Reproduce the records below in full and without edits, omitting images.

**Exercise data**
.....

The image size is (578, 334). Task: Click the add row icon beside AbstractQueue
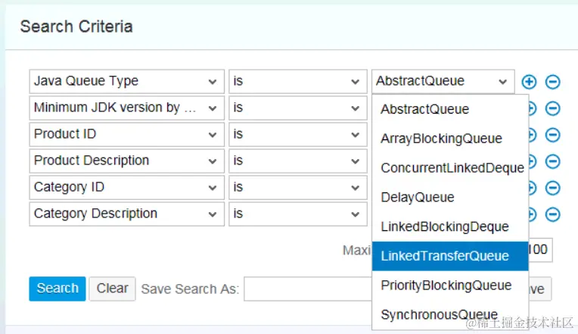530,82
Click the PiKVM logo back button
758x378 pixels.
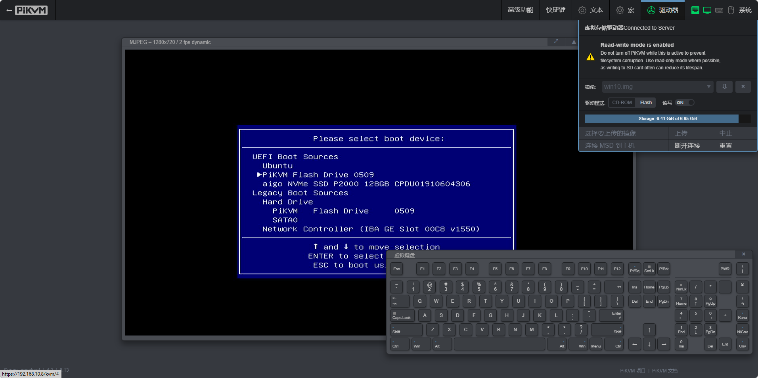(x=27, y=10)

.....

**Response area**
The image size is (578, 334). Task: Click the add row icon beside AbstractQueue
530,82
Click the PiKVM logo back button
758x378 pixels.
(x=27, y=10)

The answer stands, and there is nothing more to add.